(Task input Opens)

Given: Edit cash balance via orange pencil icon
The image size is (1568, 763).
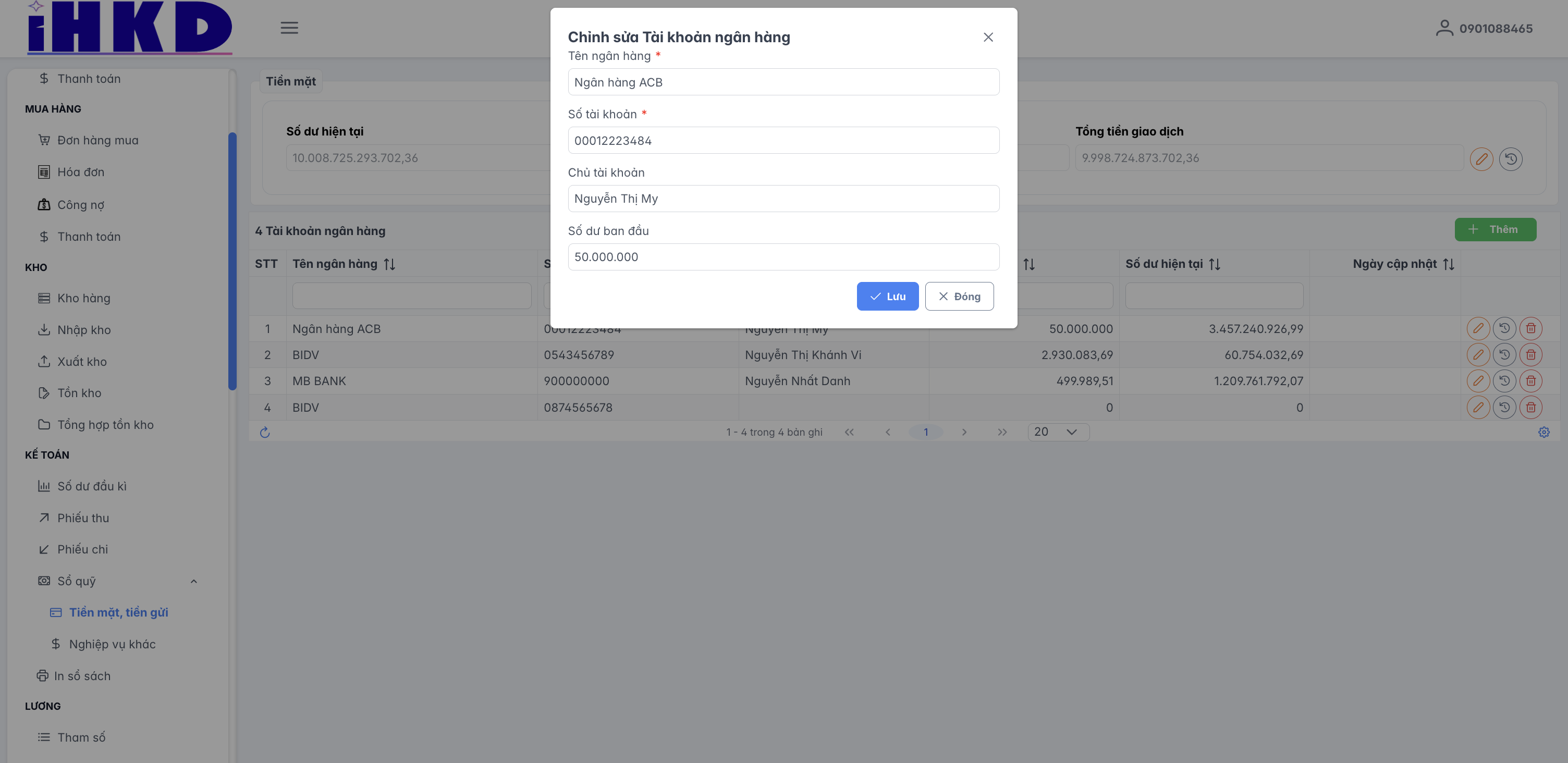Looking at the screenshot, I should [x=1481, y=159].
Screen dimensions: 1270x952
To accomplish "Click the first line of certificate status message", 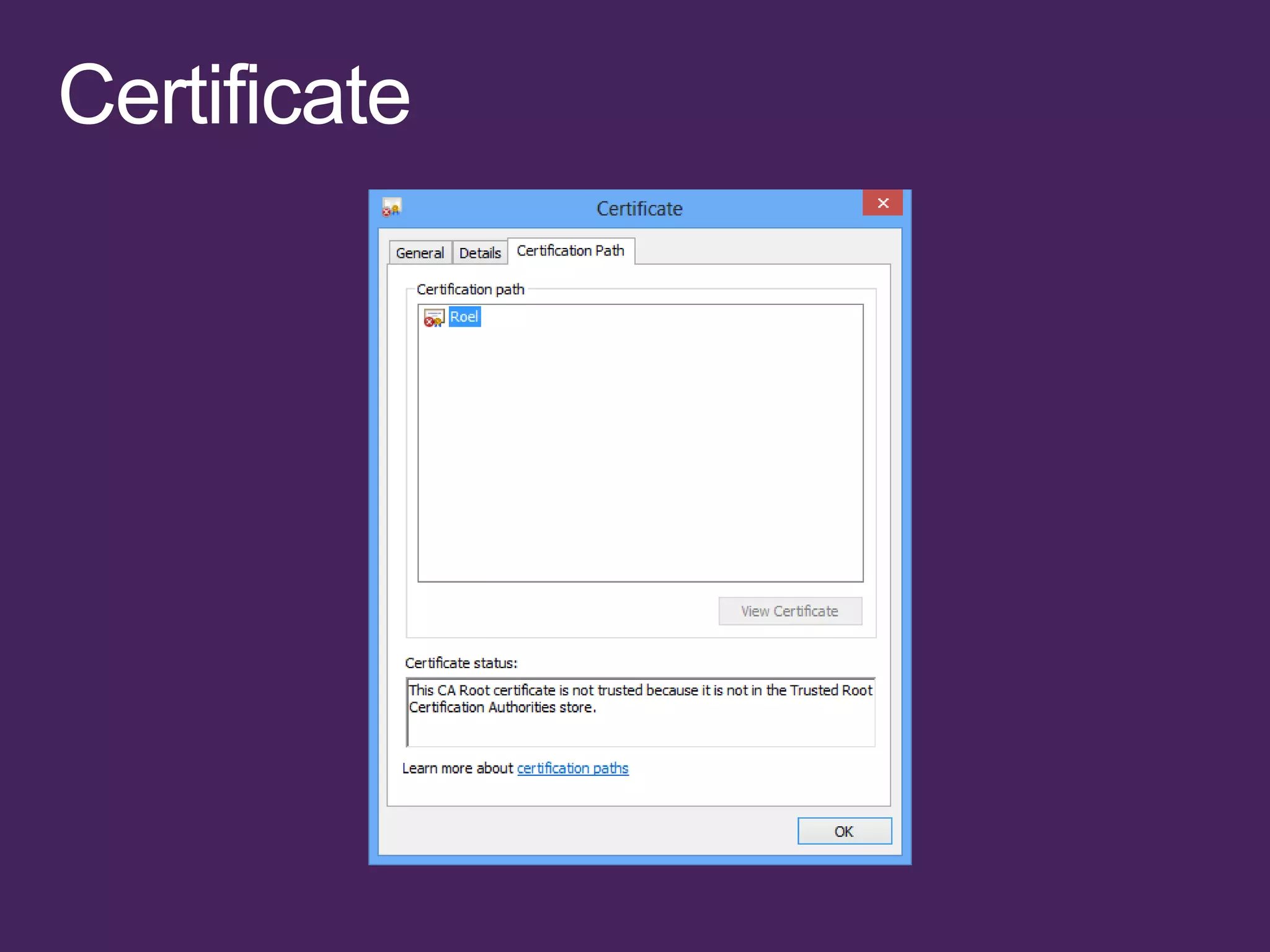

(Task input Closes)

Work instructions
Without any pictures, transcribe the listing above exactly as written.

Solution
Given: Edit cash balance via orange pencil icon
The image size is (1568, 763).
Looking at the screenshot, I should [x=1481, y=159].
Screen dimensions: 1270x952
To accomplish "Click the first line of certificate status message", 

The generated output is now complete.